Why Covid-19 Looks So Different Across California Right Now

If you’ve been following the news about the coronavirus in California this week, you may have noticed the contrast to how the pandemic has developed in the state.

As hospitals in central and northern California called on US troops to assist Covid-19 workers, Los Angeles and Gulf officials publicly discussed the obligation to remove masks if infections subsided in the area. started.

Of course, these differences reflect the breadth of our country, but there is one more thing here. This is widening the gap in the way different parts of California are handling the pandemic.

During our first year living with the coronavirus, many decisions about who to interact with and what precautions we took were inherited by the state. (Do you remember the instructions for staying at home?)

However, as more and more controls move to the local level, the restrictions and behaviors we face, and therefore the consistency of the pandemic experience, are much lower.

To be vaccinated. 70% of Californians covered by the vaccine have been vaccinated with both, and teachers, health workers, and government personnel have a statewide requirement.

However, there are big differences between districts. In Marin County, 87% of Californians over the age of 12 have both photos. In Lassen County has 35 percent.

In that regard, West Virginia is the least vaccinated state in the United States, with 47% of residents over the age of 12 also vaccinated. Immunization rates are low in Lassen and several other California counties.

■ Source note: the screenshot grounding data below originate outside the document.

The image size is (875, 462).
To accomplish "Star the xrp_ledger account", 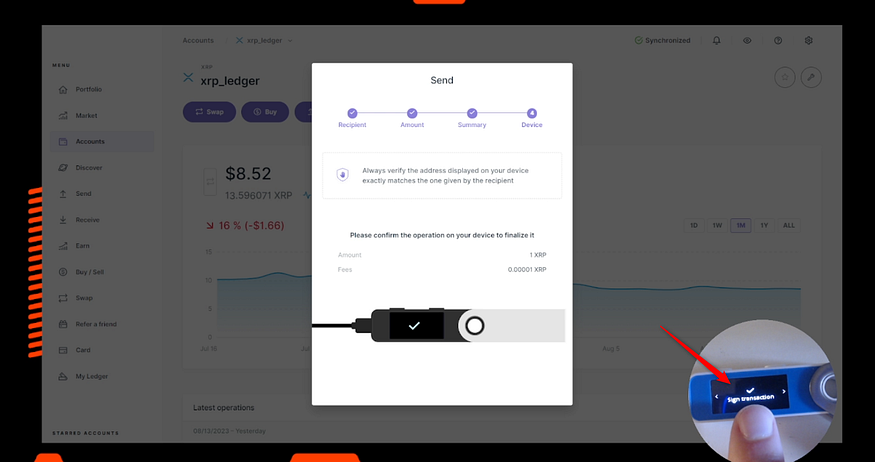I will point(785,77).
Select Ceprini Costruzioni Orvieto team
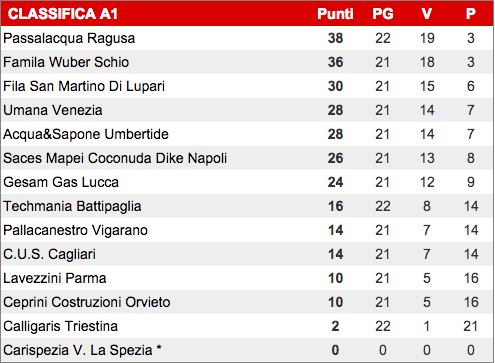495x363 pixels. point(87,302)
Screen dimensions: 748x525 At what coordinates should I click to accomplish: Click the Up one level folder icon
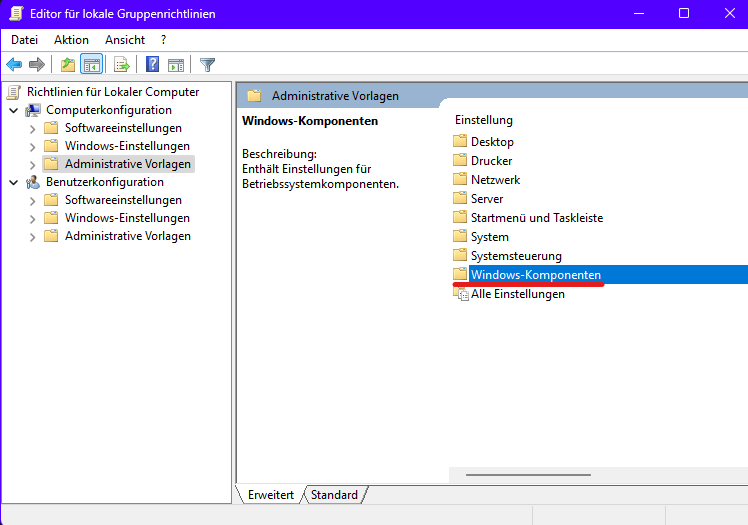point(67,65)
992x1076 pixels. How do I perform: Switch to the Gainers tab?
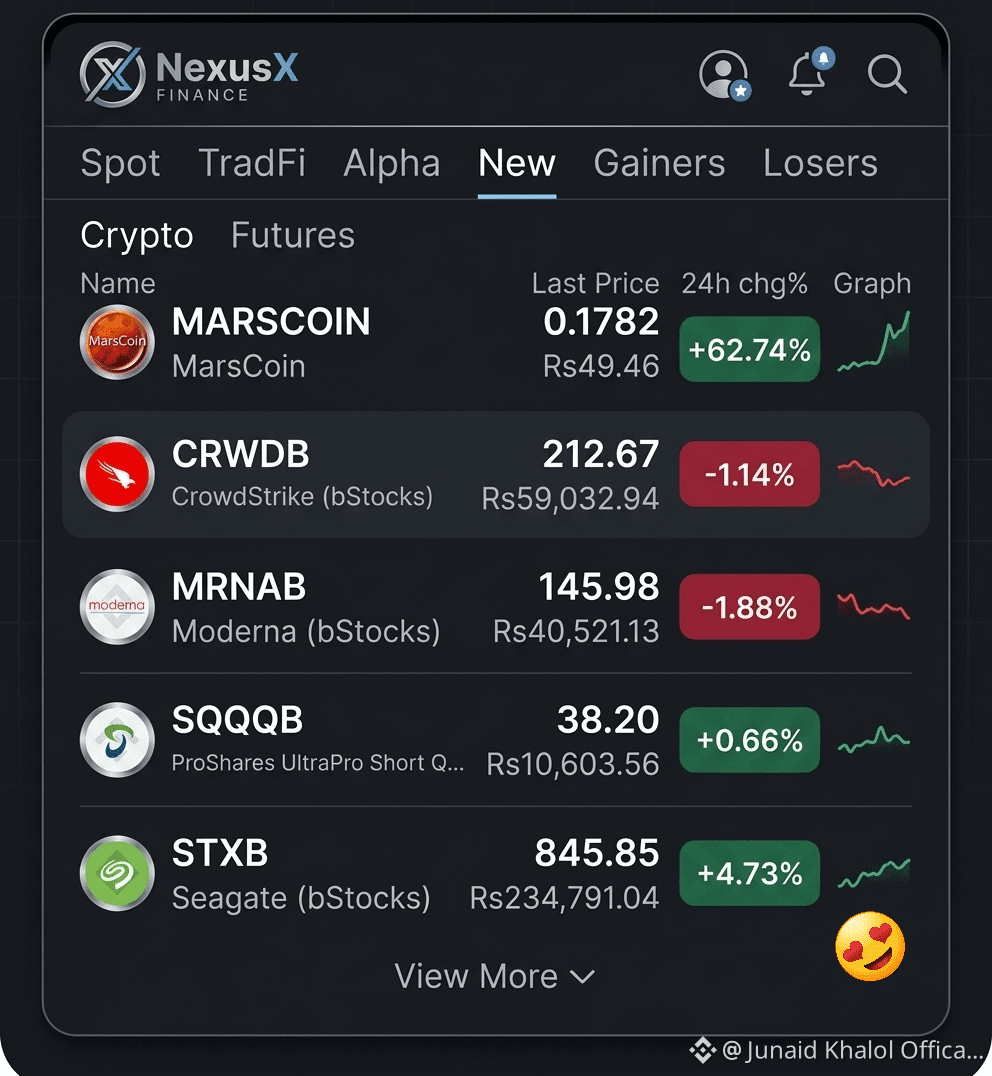pos(659,163)
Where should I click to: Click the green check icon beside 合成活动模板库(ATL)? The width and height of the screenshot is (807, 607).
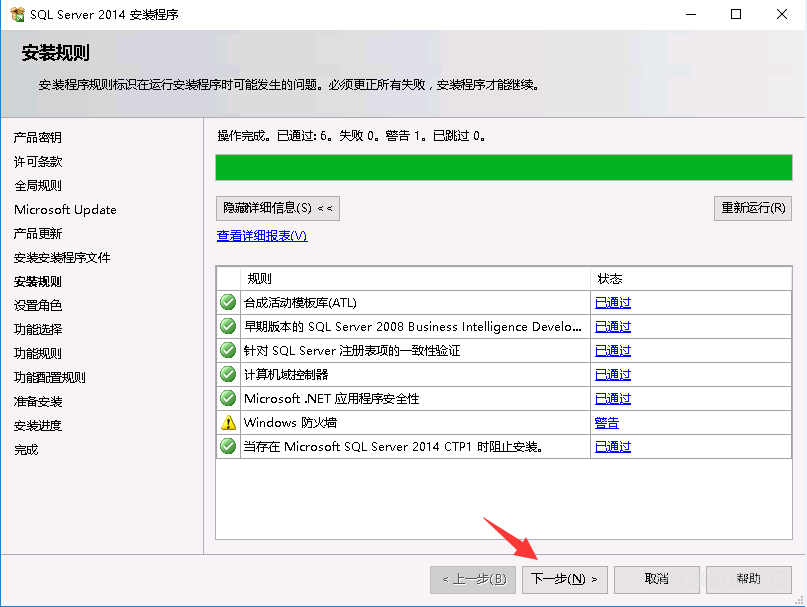(x=228, y=302)
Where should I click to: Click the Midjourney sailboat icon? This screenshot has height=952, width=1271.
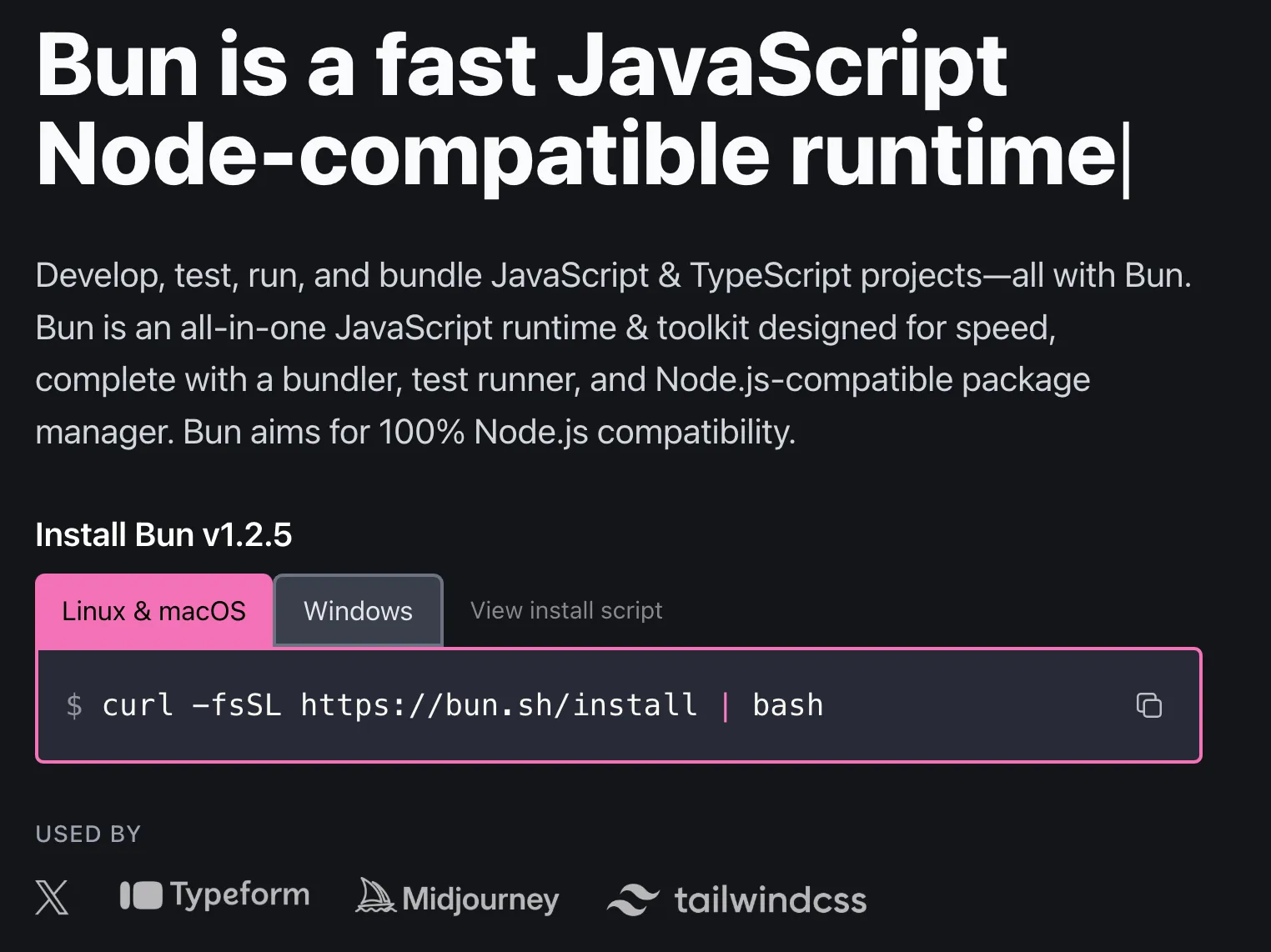pos(375,896)
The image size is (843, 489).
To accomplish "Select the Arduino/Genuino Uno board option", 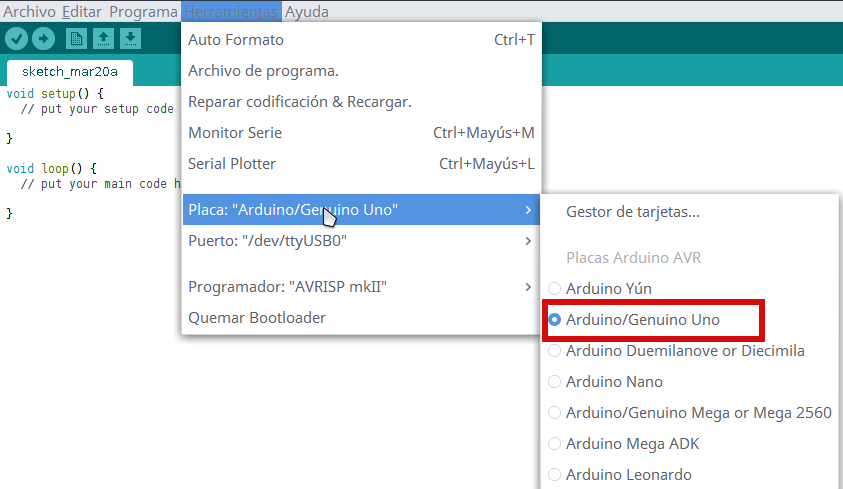I will [642, 320].
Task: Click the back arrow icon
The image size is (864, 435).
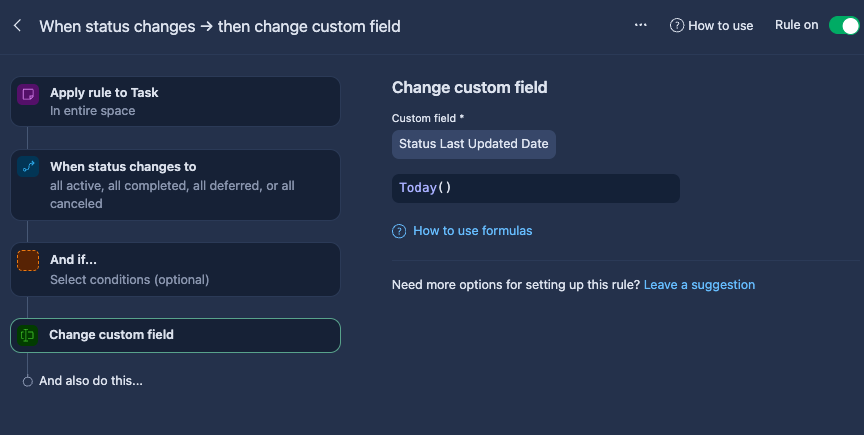Action: 17,26
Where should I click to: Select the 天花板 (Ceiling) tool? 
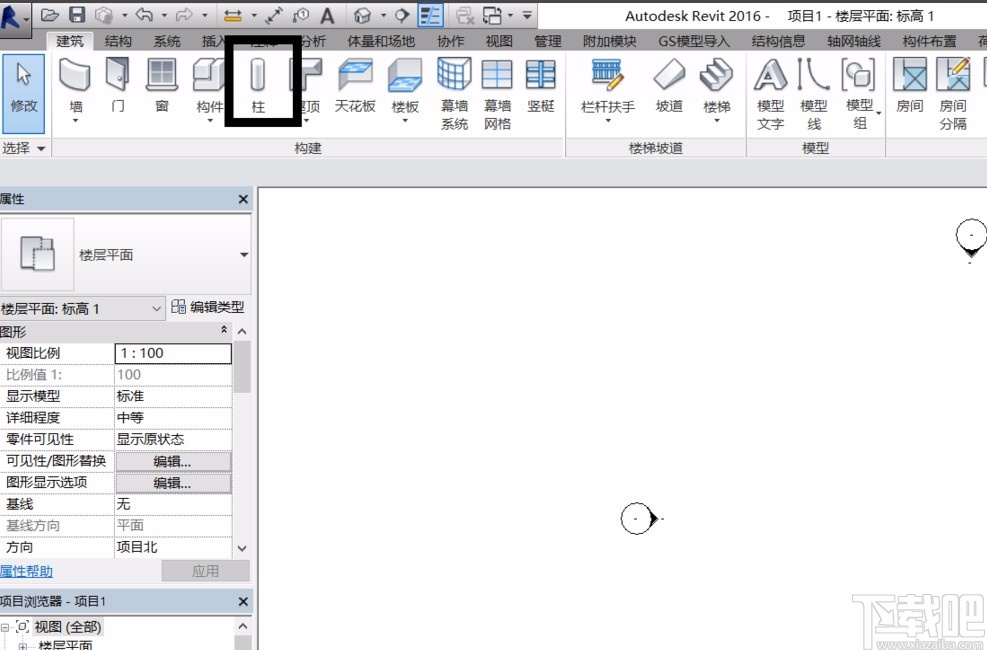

This has significant consequences. Unvaccinated Californians are eight times more likely to be infected with the coronavirus and 16 times more likely to die from the coronavirus than those who have been shot, state figures show.

Like the low-vaccination state, the low-vaccination area of ​​California experienced its worst delta wave this summer.

There is also evidence that people who are not vaccinated are less likely to take other precautions, such as wearing masks or keeping indoor spaces crowded.

“They don’t think they’re that serious, so they have low vaccination rates and no other precautions,” said Kevin Marot, an honorary professor of epidemiology at California State University in Long Beach. Lower.

But that’s not the only trend. In recent months, the heavily vaccinated California area has also quickly requested masks, school tests, and vaccines for students and government officials.

On Wednesday, the city of Los Angeles decided to apply for vaccination certificates to enter indoor restaurants, gyms, museums, cinemas and salons next month. This measure is one of the most stringent measures in the country.

This rule applies to San Francisco County, Berkeley, and Contra Costa. These places are highly vaccinated.